Task statement: From the data below, repeat exactly the lines from the line with "You are a computer-use agent. Screen" to the line with "Task: Open the Windows NT Setup icon", both included.

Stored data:

=-=-=-=-=

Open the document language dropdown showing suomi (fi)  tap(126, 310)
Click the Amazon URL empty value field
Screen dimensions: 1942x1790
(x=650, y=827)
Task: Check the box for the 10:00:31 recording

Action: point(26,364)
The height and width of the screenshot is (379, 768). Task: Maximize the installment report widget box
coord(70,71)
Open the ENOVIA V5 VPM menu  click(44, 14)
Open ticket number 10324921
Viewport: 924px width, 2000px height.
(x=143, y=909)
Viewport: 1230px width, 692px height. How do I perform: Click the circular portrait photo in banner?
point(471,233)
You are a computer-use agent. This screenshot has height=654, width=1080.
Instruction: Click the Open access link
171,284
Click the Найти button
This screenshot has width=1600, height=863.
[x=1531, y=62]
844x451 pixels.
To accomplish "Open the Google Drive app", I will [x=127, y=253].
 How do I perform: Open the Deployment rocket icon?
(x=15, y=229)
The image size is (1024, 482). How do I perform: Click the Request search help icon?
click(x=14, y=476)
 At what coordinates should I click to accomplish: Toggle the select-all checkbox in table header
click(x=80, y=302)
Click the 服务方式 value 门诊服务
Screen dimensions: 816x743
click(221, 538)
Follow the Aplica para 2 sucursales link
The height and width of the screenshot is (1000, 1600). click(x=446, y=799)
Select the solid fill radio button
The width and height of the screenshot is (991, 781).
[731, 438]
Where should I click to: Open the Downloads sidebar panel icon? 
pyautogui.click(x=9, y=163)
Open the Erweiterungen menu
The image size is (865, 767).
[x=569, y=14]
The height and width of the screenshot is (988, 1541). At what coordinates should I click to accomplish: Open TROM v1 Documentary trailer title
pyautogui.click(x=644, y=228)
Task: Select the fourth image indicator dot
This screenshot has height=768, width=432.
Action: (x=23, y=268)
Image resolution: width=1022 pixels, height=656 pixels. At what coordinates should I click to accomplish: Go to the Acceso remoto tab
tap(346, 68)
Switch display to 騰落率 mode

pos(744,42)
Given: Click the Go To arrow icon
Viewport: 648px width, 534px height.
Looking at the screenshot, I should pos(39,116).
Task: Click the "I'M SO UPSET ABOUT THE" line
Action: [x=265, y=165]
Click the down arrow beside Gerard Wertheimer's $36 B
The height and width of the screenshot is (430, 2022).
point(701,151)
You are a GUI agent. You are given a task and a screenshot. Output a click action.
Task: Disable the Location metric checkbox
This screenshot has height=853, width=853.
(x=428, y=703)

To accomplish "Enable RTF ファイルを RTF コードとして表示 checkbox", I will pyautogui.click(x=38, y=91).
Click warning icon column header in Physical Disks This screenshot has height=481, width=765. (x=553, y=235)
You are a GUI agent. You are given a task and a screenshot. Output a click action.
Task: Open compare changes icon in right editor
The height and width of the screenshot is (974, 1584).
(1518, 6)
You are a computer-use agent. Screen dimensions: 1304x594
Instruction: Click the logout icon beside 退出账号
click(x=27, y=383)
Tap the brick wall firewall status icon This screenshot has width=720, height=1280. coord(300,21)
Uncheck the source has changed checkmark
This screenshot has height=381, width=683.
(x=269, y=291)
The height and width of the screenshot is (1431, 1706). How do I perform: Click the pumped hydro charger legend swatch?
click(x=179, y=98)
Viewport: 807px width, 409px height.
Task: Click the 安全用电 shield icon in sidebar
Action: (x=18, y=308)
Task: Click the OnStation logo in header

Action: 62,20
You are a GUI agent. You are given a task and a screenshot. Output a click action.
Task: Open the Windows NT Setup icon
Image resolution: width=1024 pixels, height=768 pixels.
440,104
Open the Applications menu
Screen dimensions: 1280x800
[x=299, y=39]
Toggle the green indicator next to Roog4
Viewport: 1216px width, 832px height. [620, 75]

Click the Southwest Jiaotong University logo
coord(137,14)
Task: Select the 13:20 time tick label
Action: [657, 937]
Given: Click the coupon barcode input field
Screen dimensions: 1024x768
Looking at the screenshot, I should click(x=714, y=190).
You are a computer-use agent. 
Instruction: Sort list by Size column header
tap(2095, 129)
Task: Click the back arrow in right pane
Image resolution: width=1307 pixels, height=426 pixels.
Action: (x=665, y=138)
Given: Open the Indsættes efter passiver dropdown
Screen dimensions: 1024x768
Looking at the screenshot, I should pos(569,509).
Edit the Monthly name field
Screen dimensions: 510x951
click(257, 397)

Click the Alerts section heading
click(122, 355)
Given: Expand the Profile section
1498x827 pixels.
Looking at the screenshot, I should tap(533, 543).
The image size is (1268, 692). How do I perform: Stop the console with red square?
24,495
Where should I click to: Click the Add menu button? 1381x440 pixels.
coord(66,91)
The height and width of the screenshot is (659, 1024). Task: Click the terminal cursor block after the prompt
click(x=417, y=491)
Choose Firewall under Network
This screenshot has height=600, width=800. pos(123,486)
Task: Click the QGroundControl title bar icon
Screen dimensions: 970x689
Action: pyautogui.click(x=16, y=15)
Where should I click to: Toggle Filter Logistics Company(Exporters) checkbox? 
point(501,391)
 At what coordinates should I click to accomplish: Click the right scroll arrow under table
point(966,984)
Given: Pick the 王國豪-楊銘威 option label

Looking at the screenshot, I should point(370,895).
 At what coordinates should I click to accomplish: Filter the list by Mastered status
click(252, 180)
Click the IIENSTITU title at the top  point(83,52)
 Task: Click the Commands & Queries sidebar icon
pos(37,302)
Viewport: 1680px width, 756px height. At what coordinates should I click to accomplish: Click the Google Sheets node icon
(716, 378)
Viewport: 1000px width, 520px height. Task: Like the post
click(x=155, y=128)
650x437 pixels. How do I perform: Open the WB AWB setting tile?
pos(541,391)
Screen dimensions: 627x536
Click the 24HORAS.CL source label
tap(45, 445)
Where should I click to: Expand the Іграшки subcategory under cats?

=-=-=-=-=

Response to this exercise:
You are a computer-use agent. Screen dimensions: 1304x594
Instruction: Click the logout icon beside 退出账号
click(x=27, y=383)
Tap the brick wall firewall status icon This screenshot has width=720, height=1280. coord(300,21)
Uncheck the source has changed checkmark
This screenshot has height=381, width=683.
(x=269, y=291)
The height and width of the screenshot is (1431, 1706). How do I perform: Click the pumped hydro charger legend swatch?
click(x=179, y=98)
Viewport: 807px width, 409px height.
Task: Click the 安全用电 shield icon in sidebar
Action: (x=18, y=308)
Task: Click the OnStation logo in header

Action: 62,20
You are a GUI agent. You are given a task and a screenshot. Output a click action.
Task: Open the Windows NT Setup icon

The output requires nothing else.